The especially high prevalence of younger workers educated abroad has created a system of business practices that are more individualistic and often anti-authoritarian in Latvia. This creates a non-hierarchical system with few top-down leaders but plenty of individualized managers who each focus on their own disciplines.
The Amicable Hierarchy of Norway
While Norway may resemble American business on the surface with its tiered levels of management, managers and bosses tend to be not as segregated and isolated from the rest of the workforce as they are in the United States. Business runs on the assumption that managers were assigned their positions for a particular reason, and their opinions are usually treated with seriousness further up the chain of command. Staff, similarly, will generally have free and open access even to the highest ranking executives in the company.
Germans are well known for running a tight ship, and that’s largely reflected in their corporate and leadership culture. If anything, the hierarchy apparent in German companies is even tighter and stricter than in America. Every single link in the chain serves a purpose, and information flows upward in an orderly manner. While this level of rigidity may be restrictive to more free thinking workers, German companies still tend to put a high emphasis on collective opinions, which is sometimes better facilitated by the orderly game of telephone that takes place.

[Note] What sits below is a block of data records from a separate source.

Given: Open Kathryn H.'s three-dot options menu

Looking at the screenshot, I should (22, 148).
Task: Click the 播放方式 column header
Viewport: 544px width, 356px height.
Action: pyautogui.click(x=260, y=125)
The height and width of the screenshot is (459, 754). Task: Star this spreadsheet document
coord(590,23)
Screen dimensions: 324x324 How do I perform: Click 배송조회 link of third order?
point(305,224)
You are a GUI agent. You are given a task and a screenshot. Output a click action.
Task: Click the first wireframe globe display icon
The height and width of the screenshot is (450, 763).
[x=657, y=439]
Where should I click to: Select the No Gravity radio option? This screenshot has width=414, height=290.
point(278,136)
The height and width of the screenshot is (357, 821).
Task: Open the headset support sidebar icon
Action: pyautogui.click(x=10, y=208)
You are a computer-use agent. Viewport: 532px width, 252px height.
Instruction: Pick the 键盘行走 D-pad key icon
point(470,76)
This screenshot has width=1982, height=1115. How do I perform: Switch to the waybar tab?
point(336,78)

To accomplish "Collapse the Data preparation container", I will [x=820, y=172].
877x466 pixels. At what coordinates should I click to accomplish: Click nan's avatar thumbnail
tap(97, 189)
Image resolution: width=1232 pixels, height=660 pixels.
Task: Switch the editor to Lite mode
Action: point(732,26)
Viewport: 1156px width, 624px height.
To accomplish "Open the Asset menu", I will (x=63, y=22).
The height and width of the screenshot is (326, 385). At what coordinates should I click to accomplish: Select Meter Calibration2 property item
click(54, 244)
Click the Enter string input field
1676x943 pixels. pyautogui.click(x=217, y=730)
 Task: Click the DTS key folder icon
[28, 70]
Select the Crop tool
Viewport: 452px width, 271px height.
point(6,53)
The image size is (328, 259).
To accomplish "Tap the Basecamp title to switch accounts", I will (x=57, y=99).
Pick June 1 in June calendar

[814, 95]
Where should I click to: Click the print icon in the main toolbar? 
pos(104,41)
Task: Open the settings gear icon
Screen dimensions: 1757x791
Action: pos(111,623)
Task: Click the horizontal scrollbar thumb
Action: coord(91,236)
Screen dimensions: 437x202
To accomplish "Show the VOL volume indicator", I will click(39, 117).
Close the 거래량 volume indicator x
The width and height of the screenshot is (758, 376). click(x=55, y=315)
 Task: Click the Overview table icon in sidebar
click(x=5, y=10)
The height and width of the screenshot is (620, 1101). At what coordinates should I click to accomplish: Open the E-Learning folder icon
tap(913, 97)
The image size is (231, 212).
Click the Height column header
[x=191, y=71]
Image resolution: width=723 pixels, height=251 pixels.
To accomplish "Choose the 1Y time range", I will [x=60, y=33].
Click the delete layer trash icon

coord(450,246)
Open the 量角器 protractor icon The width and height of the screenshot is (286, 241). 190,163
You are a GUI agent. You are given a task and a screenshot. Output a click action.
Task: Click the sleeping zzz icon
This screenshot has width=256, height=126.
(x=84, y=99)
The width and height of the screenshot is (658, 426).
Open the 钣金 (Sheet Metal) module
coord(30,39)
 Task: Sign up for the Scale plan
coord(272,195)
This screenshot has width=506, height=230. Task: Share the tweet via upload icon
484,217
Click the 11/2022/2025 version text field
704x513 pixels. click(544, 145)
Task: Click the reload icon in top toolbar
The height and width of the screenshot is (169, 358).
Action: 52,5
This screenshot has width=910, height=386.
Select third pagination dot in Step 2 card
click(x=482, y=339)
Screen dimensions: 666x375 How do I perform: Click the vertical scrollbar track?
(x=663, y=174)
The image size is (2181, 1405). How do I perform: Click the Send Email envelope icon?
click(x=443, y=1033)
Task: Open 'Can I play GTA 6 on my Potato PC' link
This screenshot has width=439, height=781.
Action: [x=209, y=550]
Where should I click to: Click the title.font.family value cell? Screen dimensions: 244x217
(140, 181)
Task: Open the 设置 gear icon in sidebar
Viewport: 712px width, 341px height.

In stark counterpoint to the egalitarian nature of Nordic leadership, the boss is the king of the castle in many French businesses. While this means that they can often overlook the opinions of their managers and circumvent concerns of specialists, the rigidity of this structure ensures that many French leaders are uniformly well-informed about a wide range of issues within their business.
Swedish businesses are run on the premise that an open and honest discussion yields the best results, so decision making tends to be decentralized from the leader and focused on intense and meandering conversations that pull in members throughout the company. There’s no tight chain of command cordoning off information, but the genial and inclusive approach to decision making means that conclusions are reached more slowly.